Requirement 1
Can you reproduce the arm64 patch email below word for word, from "But kernel cannot" up to and including "to be rejected."?
Requirement 2
How would the arm64 patch email below go on? Continue it from its last sentence.

Excerpted text
━━━━━━

Linux-ARM-Kernel Archive on lore.kernel.org
 help / color / mirror / Atom feed
From: Anshuman Khandual <anshuman.khandual@arm.com>
To: linux-arm-kernel@lists.infradead.org
Cc: Anshuman Khandual <anshuman.khandual@arm.com>,
	Catalin Marinas <catalin.marinas@arm.com>,
	Will Deacon <will@kernel.org>,
	Ryan Roberts <ryan.roberts@arm.com>,
	David Hildenbrand <david@kernel.org>,
	Yang Shi <yang@os.amperecomputing.com>,
	Christoph Lameter <cl@gentwo.org>,
	linux-kernel@vger.kernel.org
Subject: [PATCH V5 2/2] arm64/mm: Reject memory removal that splits a kernel leaf mapping
Date: Mon,  9 Mar 2026 02:57:25 +0000	[thread overview]
Message-ID: <20260309025725.455004-3-anshuman.khandual@arm.com> (raw)
In-Reply-To: <20260309025725.455004-1-anshuman.khandual@arm.com>

Linear and vmemmap mappings that get torn down during a memory hot remove
operation might contain leaf level entries on any page table level. If the
requested memory range's linear or vmemmap mappings falls within such leaf
entries, new mappings need to be created for the remaining memory mapped on
the leaf entry earlier, following standard break before make aka BBM rules.
But kernel cannot tolerate BBM and hence remapping to fine grained leaves
would not be possible on systems without BBML2_NOABORT.

Currently memory hot remove operation does not perform such restructuring,
and so removing memory ranges that could split a kernel leaf level mapping
need to be rejected.

━━━━━━

Data listing

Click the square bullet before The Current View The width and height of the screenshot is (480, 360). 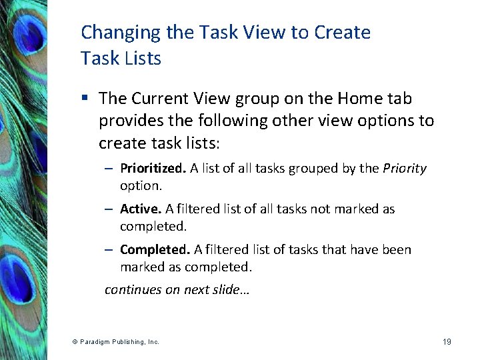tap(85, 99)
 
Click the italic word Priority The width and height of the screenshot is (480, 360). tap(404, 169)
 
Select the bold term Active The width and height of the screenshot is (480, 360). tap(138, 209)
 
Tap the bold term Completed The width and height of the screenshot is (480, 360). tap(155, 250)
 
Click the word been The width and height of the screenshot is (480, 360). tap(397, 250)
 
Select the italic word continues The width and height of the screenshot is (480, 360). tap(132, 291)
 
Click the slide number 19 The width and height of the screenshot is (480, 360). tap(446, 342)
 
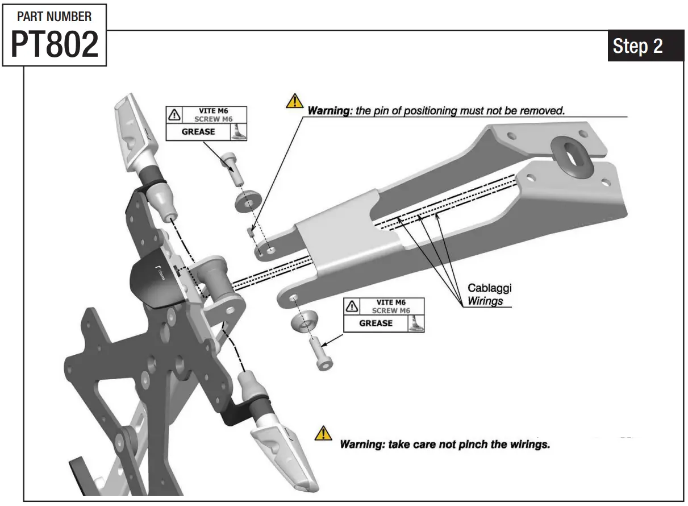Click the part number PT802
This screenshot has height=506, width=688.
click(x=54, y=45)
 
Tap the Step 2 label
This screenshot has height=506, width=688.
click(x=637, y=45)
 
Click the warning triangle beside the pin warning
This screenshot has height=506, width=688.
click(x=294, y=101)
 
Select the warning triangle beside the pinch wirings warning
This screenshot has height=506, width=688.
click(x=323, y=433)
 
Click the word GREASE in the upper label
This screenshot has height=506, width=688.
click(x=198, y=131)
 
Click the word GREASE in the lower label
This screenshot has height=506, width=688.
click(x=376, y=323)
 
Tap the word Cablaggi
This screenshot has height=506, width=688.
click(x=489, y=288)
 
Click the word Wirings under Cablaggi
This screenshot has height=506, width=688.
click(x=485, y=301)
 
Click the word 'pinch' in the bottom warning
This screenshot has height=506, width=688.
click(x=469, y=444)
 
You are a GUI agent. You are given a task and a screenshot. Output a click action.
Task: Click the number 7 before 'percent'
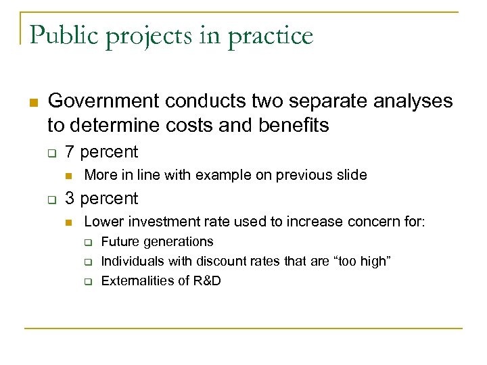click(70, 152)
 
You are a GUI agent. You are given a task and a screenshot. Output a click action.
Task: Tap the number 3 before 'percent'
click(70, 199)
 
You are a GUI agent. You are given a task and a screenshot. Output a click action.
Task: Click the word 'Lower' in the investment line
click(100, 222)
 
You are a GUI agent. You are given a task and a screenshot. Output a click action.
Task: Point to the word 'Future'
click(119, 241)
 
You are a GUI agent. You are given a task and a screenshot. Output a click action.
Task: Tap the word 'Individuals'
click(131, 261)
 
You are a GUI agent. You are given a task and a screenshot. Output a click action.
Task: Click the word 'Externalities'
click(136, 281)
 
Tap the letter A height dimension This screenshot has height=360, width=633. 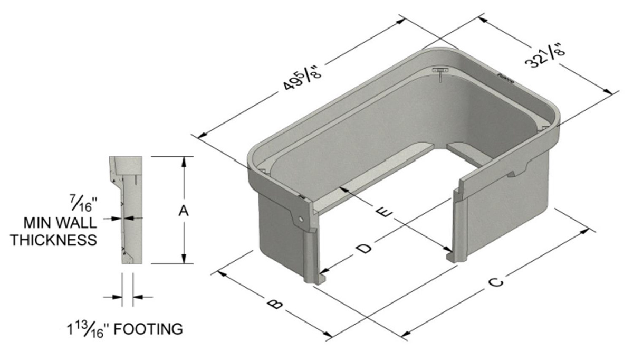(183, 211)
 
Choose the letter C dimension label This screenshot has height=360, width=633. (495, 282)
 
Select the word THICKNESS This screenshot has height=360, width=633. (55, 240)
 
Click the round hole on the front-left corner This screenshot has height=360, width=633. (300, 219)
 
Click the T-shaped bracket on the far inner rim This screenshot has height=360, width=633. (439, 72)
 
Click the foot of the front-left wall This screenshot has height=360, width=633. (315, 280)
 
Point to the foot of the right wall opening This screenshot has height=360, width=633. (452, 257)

━━━━━━

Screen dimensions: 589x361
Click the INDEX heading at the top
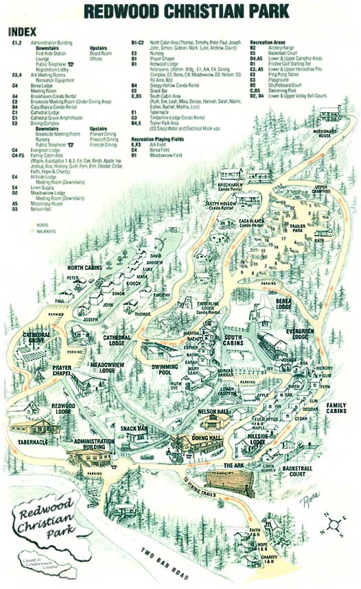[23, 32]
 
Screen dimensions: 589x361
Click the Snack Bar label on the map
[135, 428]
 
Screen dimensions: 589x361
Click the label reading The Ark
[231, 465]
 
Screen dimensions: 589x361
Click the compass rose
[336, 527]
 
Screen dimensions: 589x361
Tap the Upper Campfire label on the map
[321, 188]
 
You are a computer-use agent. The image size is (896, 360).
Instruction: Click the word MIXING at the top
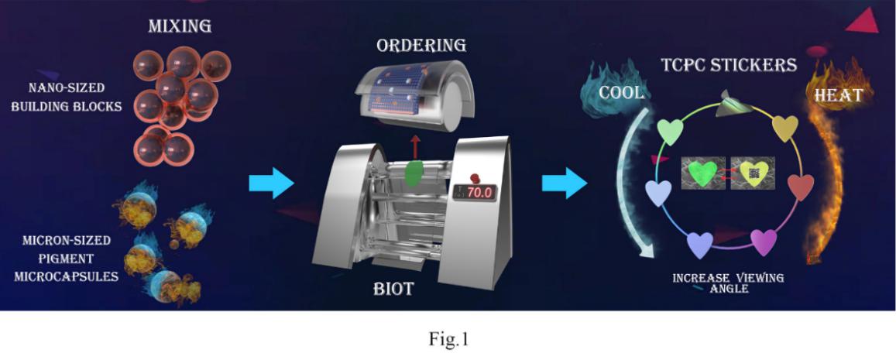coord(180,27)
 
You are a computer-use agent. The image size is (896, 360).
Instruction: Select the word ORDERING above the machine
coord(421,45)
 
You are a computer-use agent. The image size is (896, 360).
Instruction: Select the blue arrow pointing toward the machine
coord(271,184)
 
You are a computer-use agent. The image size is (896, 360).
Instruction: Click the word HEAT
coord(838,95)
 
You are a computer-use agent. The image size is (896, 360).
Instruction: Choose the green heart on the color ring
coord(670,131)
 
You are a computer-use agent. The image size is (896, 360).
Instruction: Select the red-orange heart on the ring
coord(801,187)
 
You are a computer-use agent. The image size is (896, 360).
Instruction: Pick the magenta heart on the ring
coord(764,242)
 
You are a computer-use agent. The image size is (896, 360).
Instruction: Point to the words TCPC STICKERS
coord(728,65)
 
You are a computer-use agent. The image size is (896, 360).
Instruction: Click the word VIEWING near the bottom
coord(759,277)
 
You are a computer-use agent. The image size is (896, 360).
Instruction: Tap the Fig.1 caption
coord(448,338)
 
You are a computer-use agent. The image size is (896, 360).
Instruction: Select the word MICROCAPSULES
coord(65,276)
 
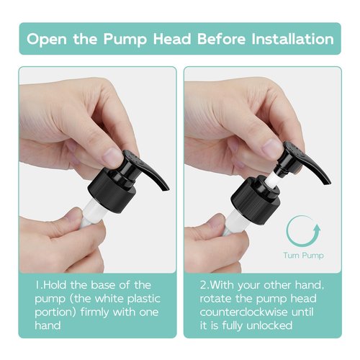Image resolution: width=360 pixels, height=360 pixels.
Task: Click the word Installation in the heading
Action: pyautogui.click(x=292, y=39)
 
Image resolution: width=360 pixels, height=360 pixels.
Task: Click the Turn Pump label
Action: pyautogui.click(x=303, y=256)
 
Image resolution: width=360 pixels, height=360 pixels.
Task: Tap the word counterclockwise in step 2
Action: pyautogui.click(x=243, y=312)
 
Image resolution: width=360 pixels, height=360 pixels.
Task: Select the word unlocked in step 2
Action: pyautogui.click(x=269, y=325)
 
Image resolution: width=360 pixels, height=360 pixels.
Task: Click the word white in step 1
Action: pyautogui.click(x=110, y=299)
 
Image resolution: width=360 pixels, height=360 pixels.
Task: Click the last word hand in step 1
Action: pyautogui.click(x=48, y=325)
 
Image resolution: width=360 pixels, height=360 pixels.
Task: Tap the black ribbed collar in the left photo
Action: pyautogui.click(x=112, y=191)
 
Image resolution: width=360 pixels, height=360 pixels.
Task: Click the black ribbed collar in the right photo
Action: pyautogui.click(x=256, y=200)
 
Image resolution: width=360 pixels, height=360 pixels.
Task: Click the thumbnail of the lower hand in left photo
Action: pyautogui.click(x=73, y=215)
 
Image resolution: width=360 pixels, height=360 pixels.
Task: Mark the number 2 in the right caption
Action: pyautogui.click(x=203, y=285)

━━━━━━

Expected answer 1
But kernel cannot tolerate BBM and hence remapping to fine grained leaves
would not be possible on systems without BBML2_NOABORT.

Currently memory hot remove operation does not perform such restructuring,
and so removing memory ranges that could split a kernel leaf level mapping
need to be rejected.

Expected answer 2
While memory_hotplug.c does appear to permit hot removing arbitrary ranges
of memory, the higher layers that drive memory_hotplug (e.g. ACPI, virtio,
...) all appear to treat memory as fixed size devices. So it is impossible
to hot unplug a different amount than was previously hot plugged, and hence
we should never see a rejection in practice, but adding the check makes us
robust against a future change.

Cc: Catalin Marinas <catalin.marinas@arm.com>
Cc: Will Deacon <will@kernel.org>
Cc: linux-arm-kernel@lists.infradead.org
Cc: linux-kernel@vger.kernel.org
Link: https://lore.kernel.org/all/aWZYXhrT6D2M-7-N@willie-the-truck/
Reviewed-by: David Hildenbrand (Arm) <david@kernel.org>
Reviewed-by: Ryan Roberts <ryan.roberts@arm.com>
Suggested-by: Ryan Roberts <ryan.roberts@arm.com>
Signed-off-by: Anshuman Khandual <anshuman.khandual@arm.com>
---
 arch/arm64/mm/mmu.c | 120 +++++++++++++++++++++++++++++++++++++++++---
 1 file changed, 114 insertions(+), 6 deletions(-)

diff --git a/arch/arm64/mm/mmu.c b/arch/arm64/mm/mmu.c
index 5dbf988120c8..5fb9a66f0754 100644
--- a/arch/arm64/mm/mmu.c
+++ b/arch/arm64/mm/mmu.c
@@ -2014,6 +2014,107 @@ void arch_remove_memory(u64 start, u64 size, struct vmem_altmap *altmap)
 	__remove_pgd_mapping(swapper_pg_dir, __phys_to_virt(start), size);
 }
 
+
+static bool addr_splits_kernel_leaf(unsigned long addr)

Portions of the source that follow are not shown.